As Connecticut begins the process of sorting out its fiscal budget for the coming year, which starts on July 1, a fight is looming over where to make cuts to cover an expected $101 million deficit for this year.
In the proposed budget introduced by Gov. Dannel P. Malloy, a large portion of the cuts would come from the social service sector, falling hardest on independent, non-profit community service providers. Meanwhile, the governor’s plan proposes a 6.3 percent sales tax reduction over two years and an additional $2.8 billion investment over the next decade on a 30-year transportation plan. The plan would also increase taxes on businesses and cut money from state parks.
The budget deficit, the second largest in New England (behind a projected Massachusetts deficit of $765 million), is blamed partly on lower than expected income tax collections.
The proposed budget, revealed on February 18 by Malloy, includes a number of cuts that have providers worried. The plan would remove more than 30,000 parents from Medicaid (while leaving the children on it) and cut a program recently introduced to coordinate care for high-cost Medicaid clients and provide savings of $25.5 million over two years. The plan will also reduce payments to health care providers for treating Medicaid patients. The parents who will be cut from the program would qualify for federally subsidized coverage.
“For the 34,000 adults forced off Medicaid, they will have to go to the exchange,” said Gary Steck, LMFT, CEO of Wellmore Behavioral Health, a non-profit community mental health provider. “Yes, they will still have health insurance but with much higher deductibles. On top of that, since Medicaid rates for behavioral health have already proven to only cover a small fraction of care, we could see closures.”
“The biggest concern for providers,” he added, “is the human impact. There is no way to have these huge cuts in the system and not see dramatic impact in care.”

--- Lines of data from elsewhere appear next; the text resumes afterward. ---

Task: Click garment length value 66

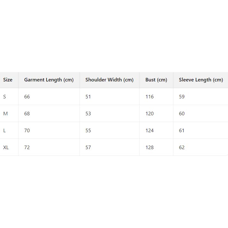Action: [x=27, y=97]
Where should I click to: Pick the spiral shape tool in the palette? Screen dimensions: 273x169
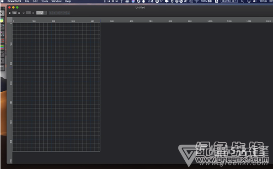(x=2, y=27)
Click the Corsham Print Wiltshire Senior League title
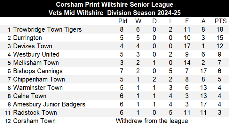This screenshot has height=125, width=229. (x=115, y=4)
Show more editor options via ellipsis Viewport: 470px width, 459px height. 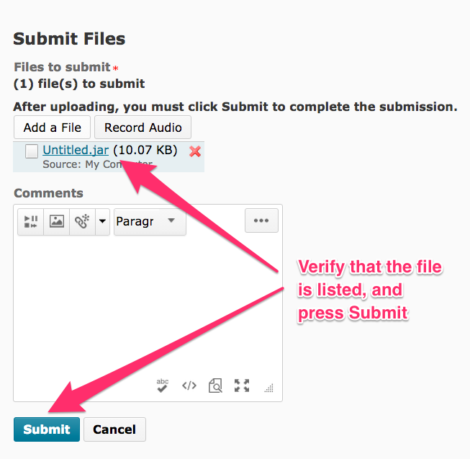pos(261,221)
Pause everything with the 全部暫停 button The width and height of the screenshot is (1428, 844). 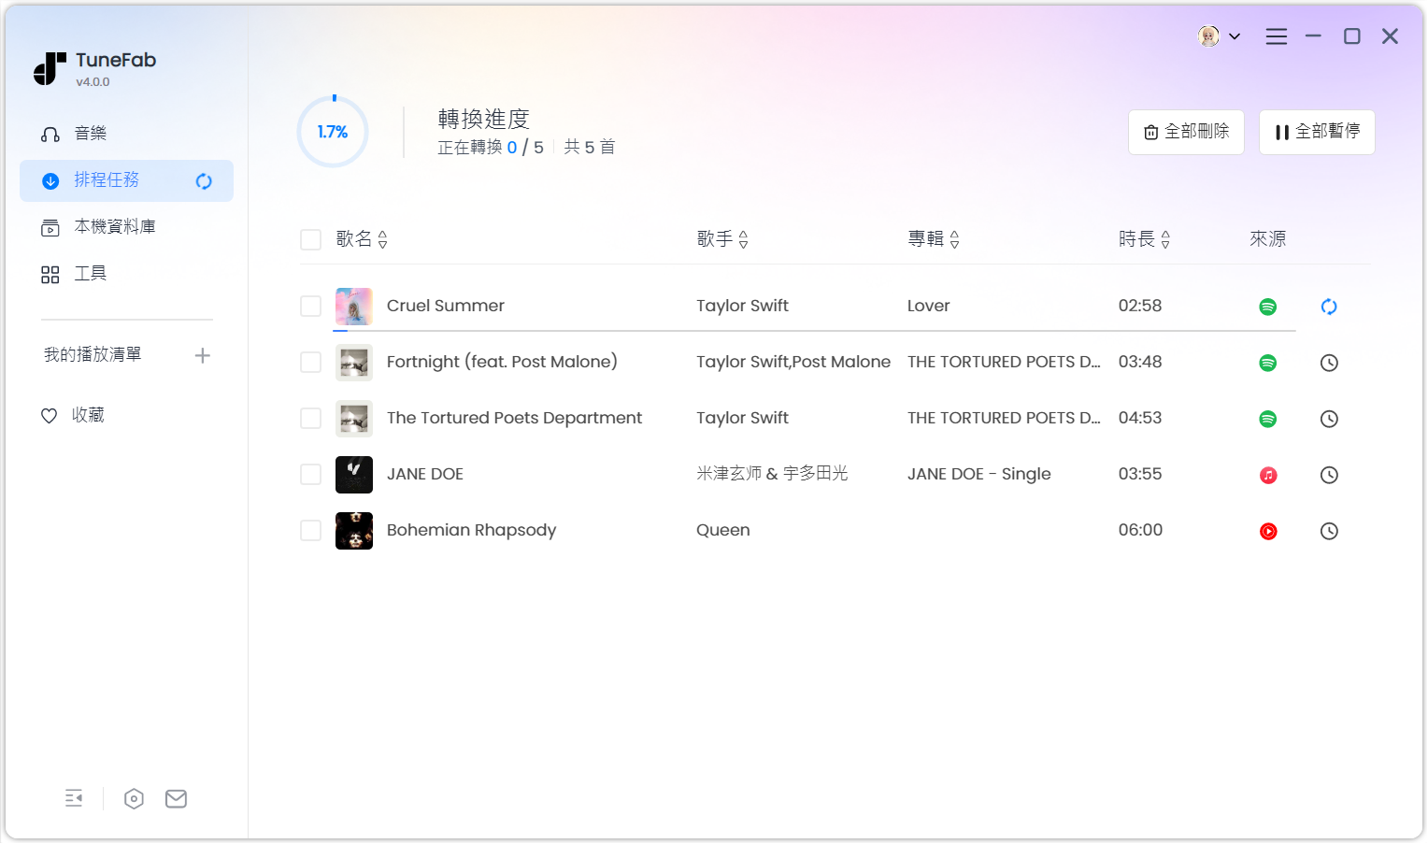click(x=1317, y=132)
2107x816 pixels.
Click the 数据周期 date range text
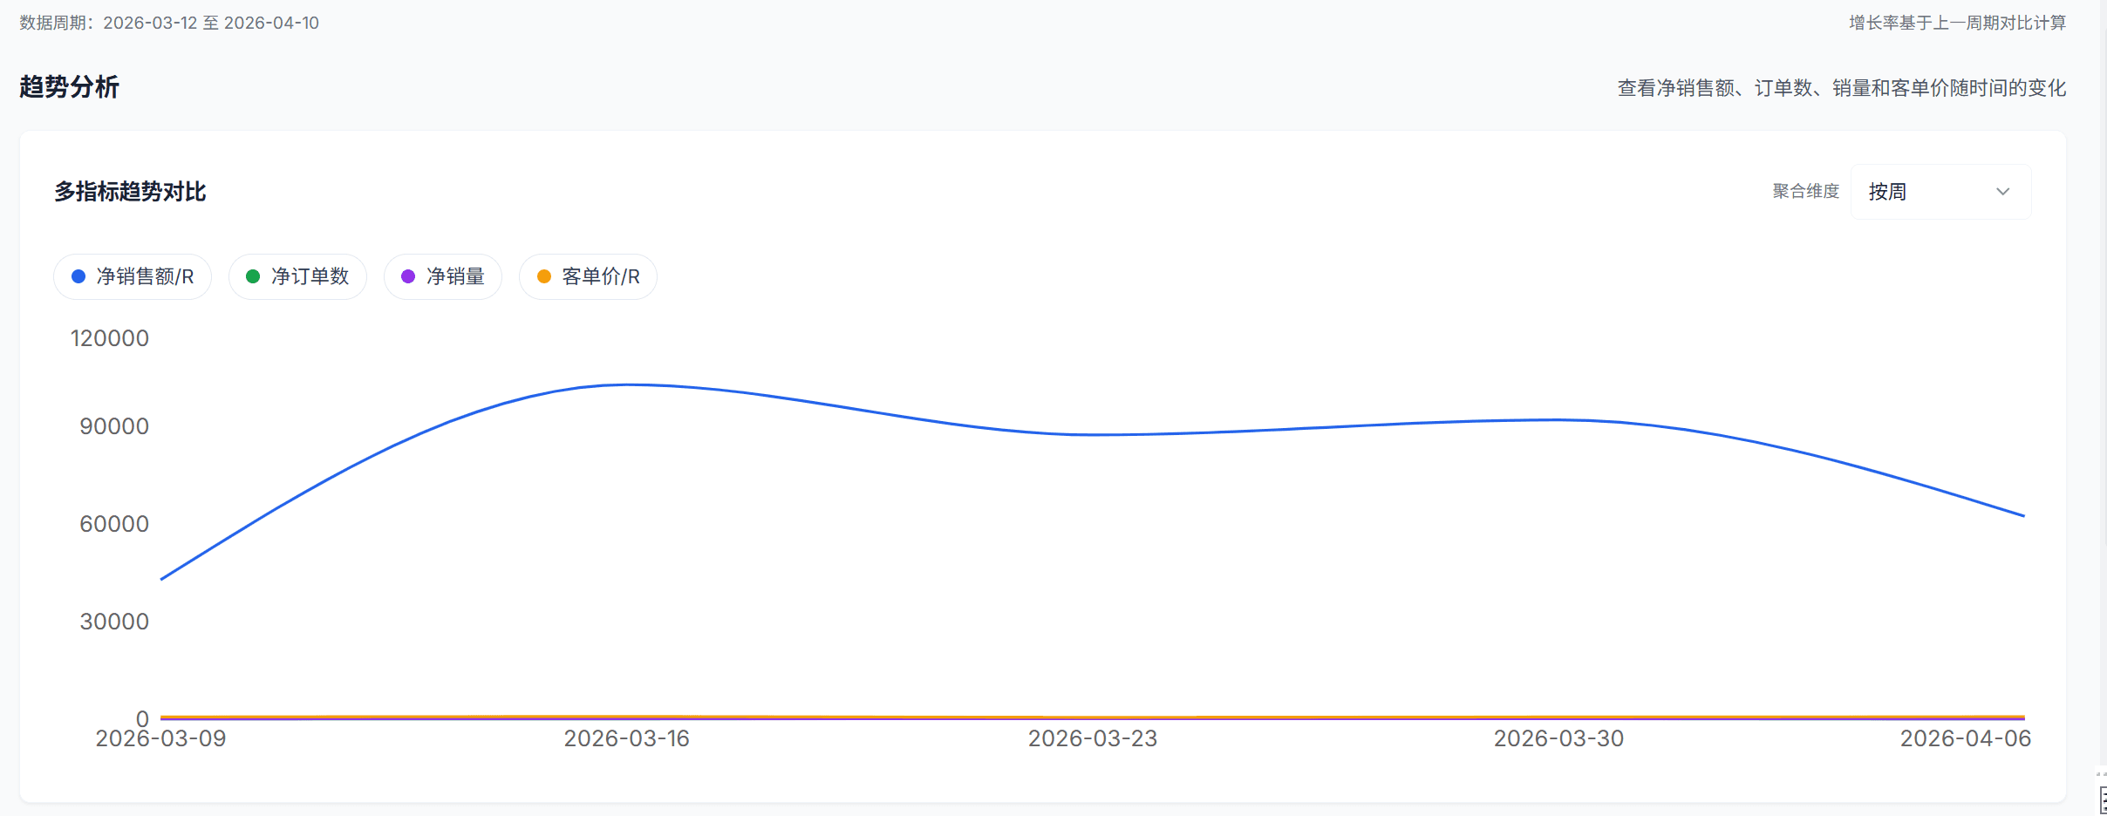(167, 23)
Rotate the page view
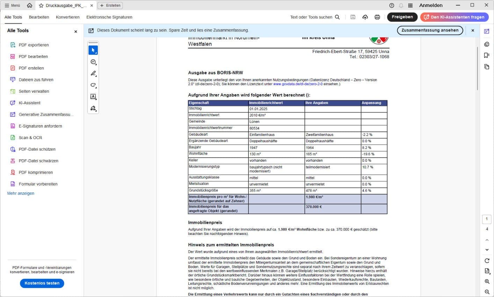This screenshot has width=494, height=297. pos(487,261)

At the Department of Children and Families, the cuts would include $8.1 million from private residential treatment programs as well as cuts to differential supportive housing, child welfare support service and residential care for children.
At the Department of Developmental Services, voluntary services would be reduced by $35.8 million over two years. Cuts to the department’s clinical services, voluntary services and employment opportunities have also been included in the proposal.
At the Department of Public Health, cuts would be made to school-based health centers. The state’s regional mental health boards, first created 40 years ago, would be eliminated from the Department of Mental Health and Addiction Services. The DMHAS has seen more than $30 million in cuts since 2012. Some money has been restored to other programs.
“If that cut stands,” said Heather Gates, president and CEO of Community Health Resources, a non-profit, community-based social service provider, “it will radically affect access to outpatient services for adults in addiction services.”
A DMHAS spokesperson felt that the proposed cuts would not seriously impact services, however.
“The DMHAS proposed budget adds funding that is critical to the system,” said Mary Kate Mason, communications director. “DMHAS anticipates that the agency will still be able to provide high quality care to people who access services.”
For social service providers, many of them non-profit organizations who provide the state’s behavioral health and substance abuse services, the cuts would tax a system that has already seen budget reductions over the past few years.
In a state that has been the epicenter of a move towards better mental health care following the tragic school shootings at Sandy Hook Elementary School in Newtown in 2012, providers are dismayed at what they see as the lack of government support for programs that they claim to want.
“In Connecticut, of all places, we should be looking seriously at how to support and grow services for young adults and children,” said Alice Forrester, Ph.D., executive director for Clifford Beers Clinic, a community-based non-profit outpatient mental health clinic.
The proposed budget has been placed in the hands of the state legislature for them to resolve before the end of June.
When asked about other ways to resolve the budget deficit, if there would be a way to keep these programs open, and his response to the concerns raised about reducing funding for services in opposition to the response generated by the Sandy Hook tragedy, the governor’s office chose not to reply.